## [Problem set]
1. From the From, To and Cc lines of the md/raid5 review email, list every email address.
2. Copy the md/raid5 review email word for word from "Linux RAID subsystem" to "Message-ID: <20260624072454.CDE1F1F000E9@smtp.kernel.org> (raw)".

Linux RAID subsystem development
 help / color / mirror / Atom feed
From: sashiko-bot@kernel.org
To: "Yu Kuai" <yukuai@kernel.org>
Cc: linux-raid@vger.kernel.org, yukuai@fygo.io
Subject: Re: [PATCH v2 18/20] md/raid5: reject llbitmap reshape when md chunk shrinks
Date: Wed, 24 Jun 2026 07:24:54 +0000	[thread overview]
Message-ID: <20260624072454.CDE1F1F000E9@smtp.kernel.org> (raw)
In-Reply-To: <9b06d3a655f709b35ab10995a872b30d2026f7c3.1782282042.git.yukuai@kernel.org>

Thank you for your contribution! Sashiko AI review found 3 potential issue(s) to consider:

New issues:
- [High] The validation in `check_reshape` fails to reject reshapes that decrease the number of data disks (`mddev->delta_disks < 0`) for llbitmap, leaving an identical bitmap coverage truncation vulnerability to the one the patch attempts to fix.

Pre-existing issues:
- [High] Writing 0 or a very small/overflowing value to the `chunk_size` sysfs attribute bypasses chunk size validation, leading to a divide-by-zero kernel panic during reshape.

## [Provided material]
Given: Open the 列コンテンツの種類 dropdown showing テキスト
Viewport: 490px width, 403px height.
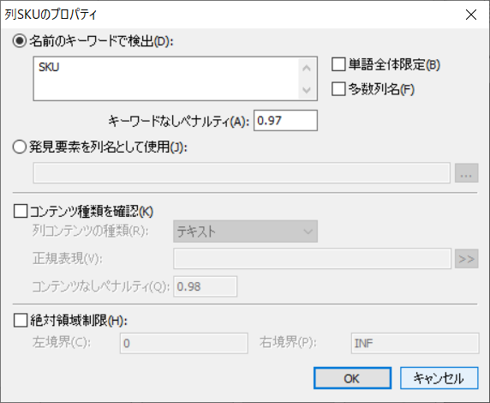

## [Responses]
1.
sashiko-bot@kernel.org
yukuai@kernel.org
linux-raid@vger.kernel.org
yukuai@fygo.io

2.
Linux RAID subsystem development
 help / color / mirror / Atom feed
From: sashiko-bot@kernel.org
To: "Yu Kuai" <yukuai@kernel.org>
Cc: linux-raid@vger.kernel.org, yukuai@fygo.io
Subject: Re: [PATCH v2 18/20] md/raid5: reject llbitmap reshape when md chunk shrinks
Date: Wed, 24 Jun 2026 07:24:54 +0000	[thread overview]
Message-ID: <20260624072454.CDE1F1F000E9@smtp.kernel.org> (raw)